Optional English subtitles for the hearing impaired are available.
Audio commentary with David Jenkins
I know this is a personal thing, but editor of the excellent film magazine Little White Lies, David Jenkins, has the sort of gentle voiced delivery that I could listen to all day, and it helps no end that what he has to say about Queen Bee is consistently of real interest. He nicely describes it up front as “a film about illogical hatred, suppression of empathy, and a kind of innate self-preservation at all costs,” and makes observations about the sterility of the interior of the Phillips house that genuinely hadn’t occurred to me but makes complete sense, as well as using the telling phrase “Chekhov’s gun cabinet” to describe one particularly potent piece of furniture. He provides information on some of the actors, makes pertinent observations about several of the characters, finds connections to the 1950 Crawford film Harriet Craig (another of this month’s Indicator releases), provides justification for seeing this film as a harbinger of the notorious 1981 Joan Crawford biopic Mommie Dearest, and intriguingly likens Eva to the queen on a chess board, the piece with the greatest freedom, whilst other characters are like pawns with only restricted movement. There is much more of interest, and although there are some pauses, these do not last long and the quality of the content easily makes these brief waits worth it.
Lies Lanckman: A Sting in the Tale (18:21)

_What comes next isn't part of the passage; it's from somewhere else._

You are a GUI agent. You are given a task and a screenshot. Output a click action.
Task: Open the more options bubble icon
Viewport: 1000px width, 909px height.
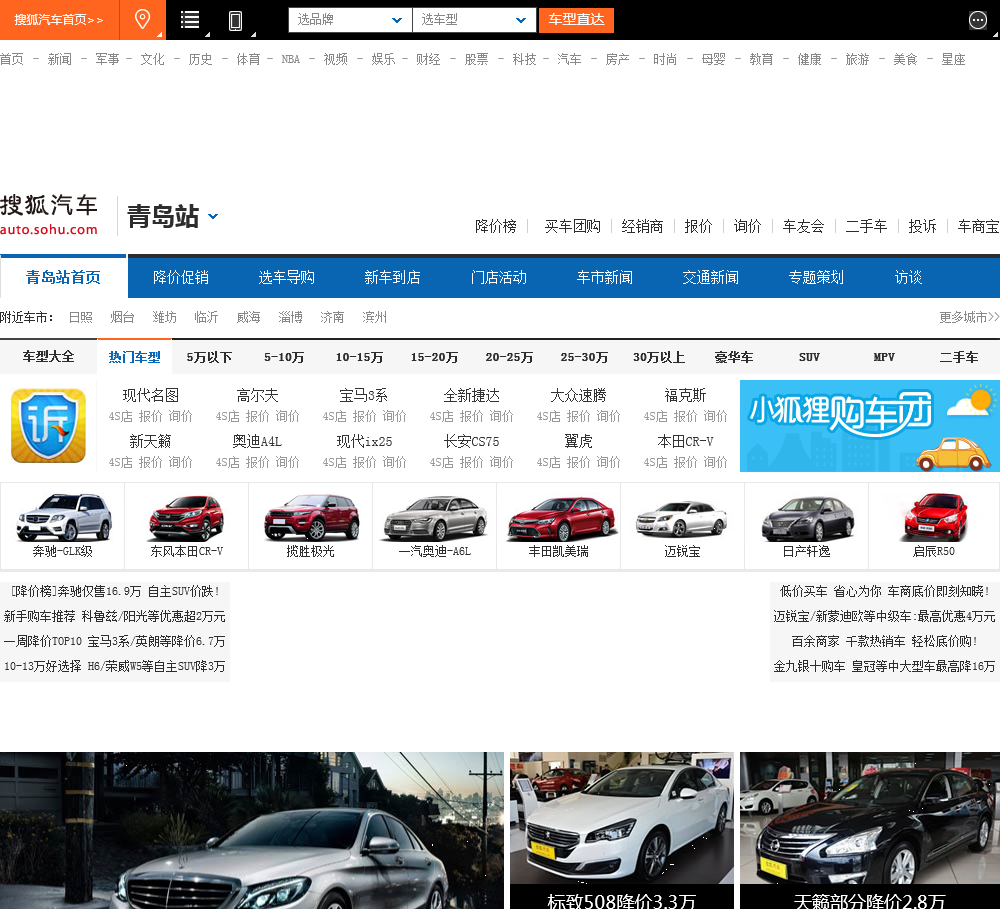[978, 20]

Professor and, I believe, media studies lecturer Lies Lanckman clearly has a real passion for cinema that comes across in droves in her informed and enthusiastic examination of Queen Bee. She explains just why the film should be considered a Joan Crawford production, draws connections to previous Crawford films Harriet Craig (1950) and Sudden Fear (1952), notes the links between the character of Eva and the actress who plays her, and suggests that there’s more to Eva than Crawford’s own description of her as “a total bitch.” There’s plenty more to enjoy and be illuminated by here.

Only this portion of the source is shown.